> _課題内容_:
上げ馬神事の報道をめぐる提示文について、最後の文に続く部分を書き継ぐこと。

> _提示文_:
++++++++++++++++++++

SNSの画面に次々にあがってくる批判、批判、批判。肯定的な意見はほとんどない…。心臓がドクンと鳴り、スマホを持つ手がふるえた。
 
三重県桑名市の多度大社で、馬が急な坂を駆け上がる伝統の「上げ馬神事」について、去年「動物虐待だ」と神社などに批判が相次ぎSNSなどで “炎上”となった。
  
そのことをニュースとして放送やウェブ記事で伝えた。動物虐待などあってはならないことは十分踏まえたうえで、関係者に取材し、神事で起きたことや過去の経緯をまとめ、客観的に伝えたつもりだった。
 
予想以上に大量の火の粉が飛んできた。
 
冒頭のような厳しい意見や批判がSNSやNHKのコールセンター、投稿フォームなどを通じて全国から寄せられ、それは今も続いている。

++++++++++++++++++++

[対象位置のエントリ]
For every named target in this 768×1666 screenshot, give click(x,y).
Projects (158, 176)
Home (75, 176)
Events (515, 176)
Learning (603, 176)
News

++++++++++++++++++++

> _解答_:
”炎上”のいわば当事者となって批判も受けながら約10か月、上げ馬神事に関わる多くの人たちをたどって話を聞き、伝え続けてきた。

それでもまだ、迷っていることが多くある。

取材は思いがけず始まった

 多くの飾りがつけられた馬が境内を進んでいく。
その馬に乗った初々しい若者もまた着飾って、ほおはどこか上気してみえる。
多くの人が馬と若者たちを見守っている。
 
やがて馬と若者は勢いよく駆け出す。坂を上って進む先には2メートルほどの壁が行く手をはばむ。

上げ馬神事

ドドドッと大きな音を上げて走る馬が壁を越えた瞬間、見物していた人たちから「ワーッ」と大きな歓声が上がり、その歓声に若者は誇らしげな顔で応える。
 
しかし今、その壁は取り払われて、もうない。
 
三重県桑名市に伝わる「上げ馬神事」は、若者が馬に乗って急な坂を駆け上がって、頂上にある壁を乗り越えた回数で農作物の作柄などを占う。例年、大型連休期間にあたる5月4日と5日の2日間にわたって行われ、多くの人が訪れる。
 
新型コロナの影響が広がる2020年にNHKの津放送局に着任した私(筆者)は、上げ馬神事を自分の目で見たことはない。コロナ禍で3年続けて中止になったから。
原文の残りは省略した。